ABOUT THIS EXERCISE:
Copy every record exactly as it appears in the data below.

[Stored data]
>>>>>
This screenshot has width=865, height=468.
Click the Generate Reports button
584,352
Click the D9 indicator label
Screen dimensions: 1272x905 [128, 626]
<<<<<
ANSWER FOR THIS EXERCISE:
This screenshot has width=865, height=468.
Click the Generate Reports button
584,352
Click the D9 indicator label
Screen dimensions: 1272x905 [128, 626]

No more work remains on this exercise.